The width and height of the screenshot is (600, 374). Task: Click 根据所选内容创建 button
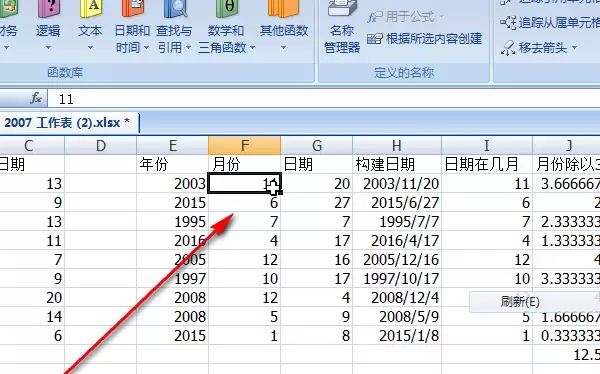pos(424,39)
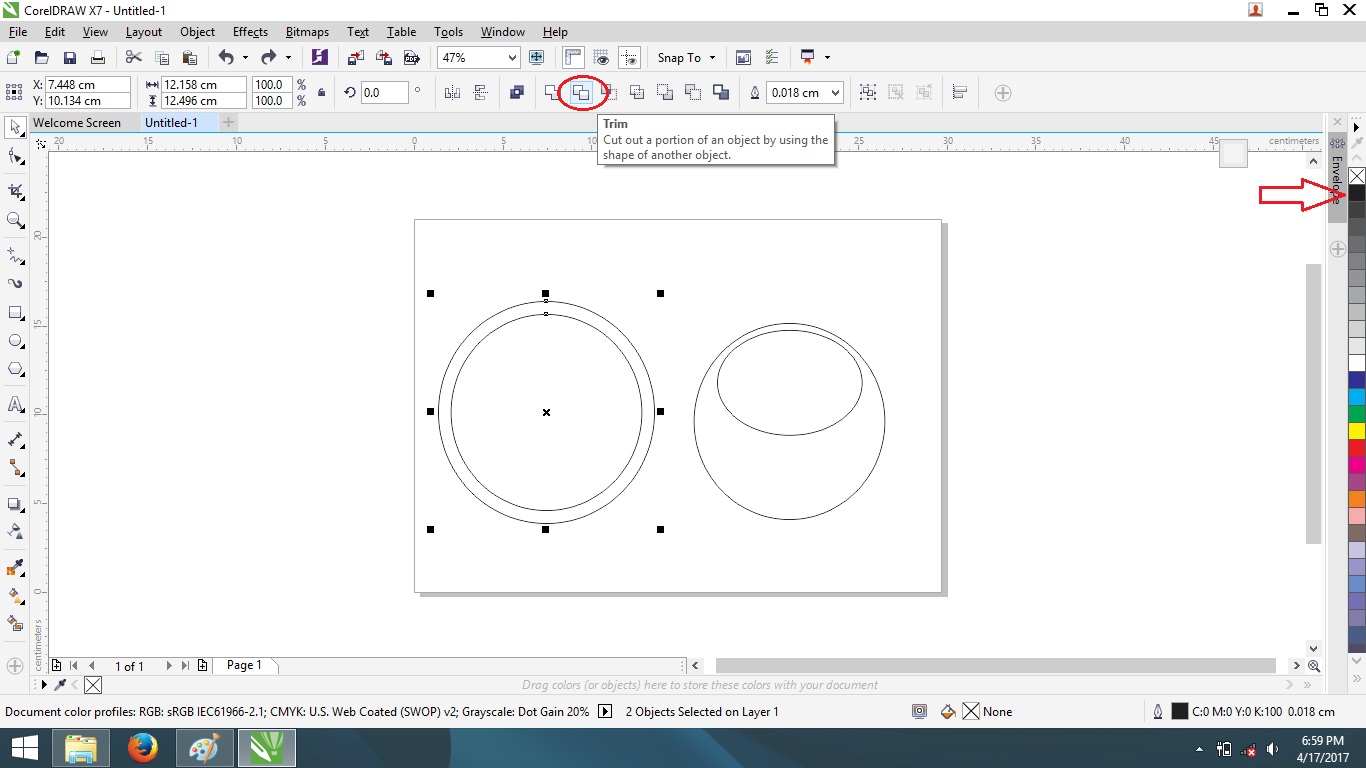The height and width of the screenshot is (768, 1366).
Task: Open the zoom level dropdown
Action: [x=512, y=58]
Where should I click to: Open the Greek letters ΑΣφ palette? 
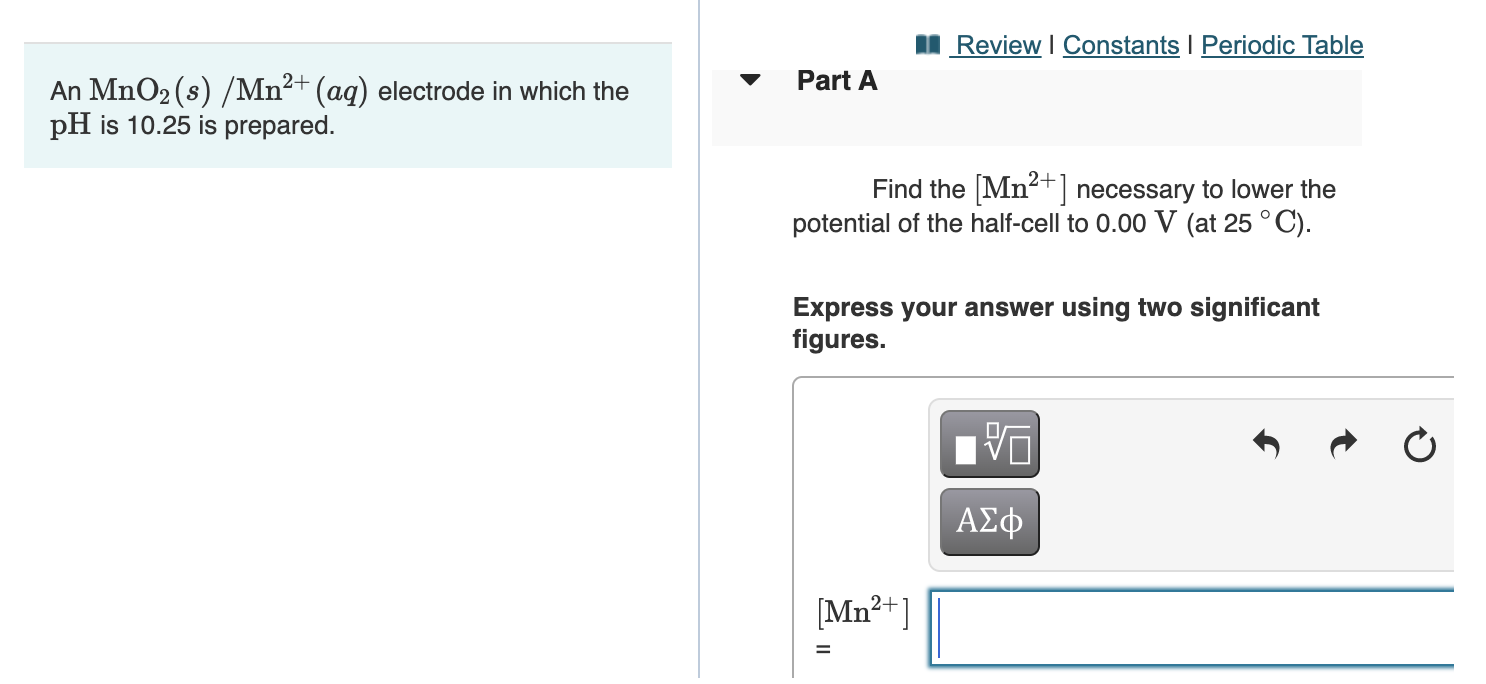988,521

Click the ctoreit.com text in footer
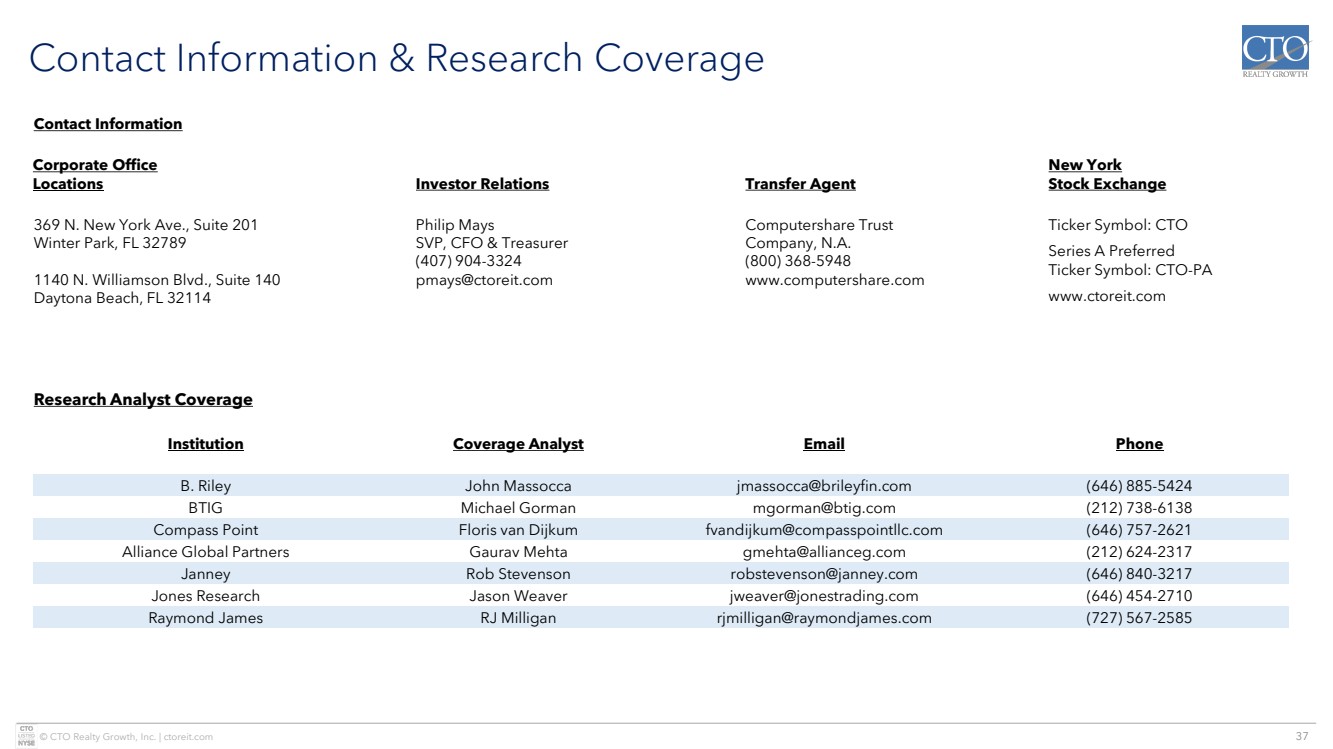tap(188, 737)
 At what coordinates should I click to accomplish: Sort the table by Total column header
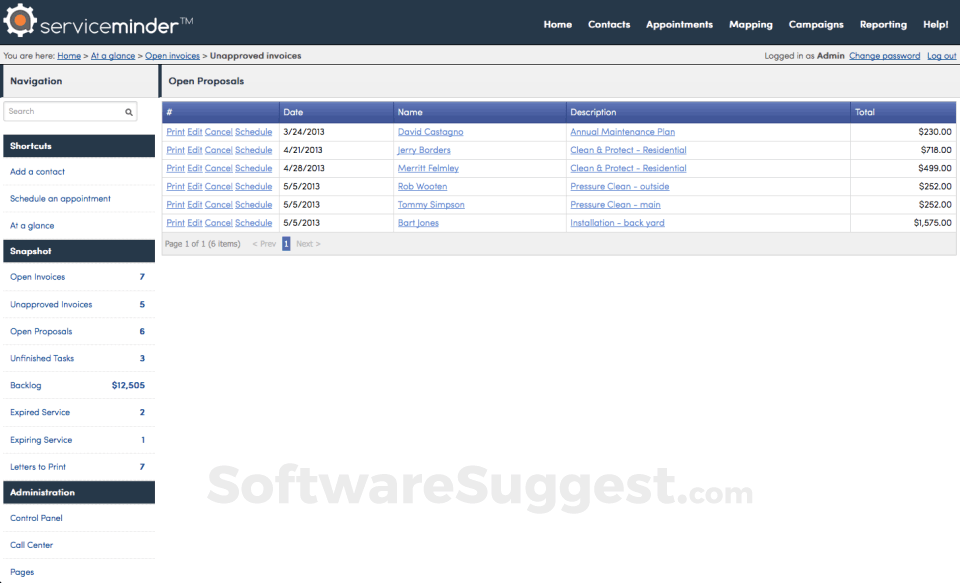point(866,112)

------

Output only the lines from the one that contains "At what coordinates" to the end of the entries above, both end lines included, and drop the pictures.

■ **Written solution**:
 At what coordinates should I click to accomplish: Sort the table by Total column header
point(866,112)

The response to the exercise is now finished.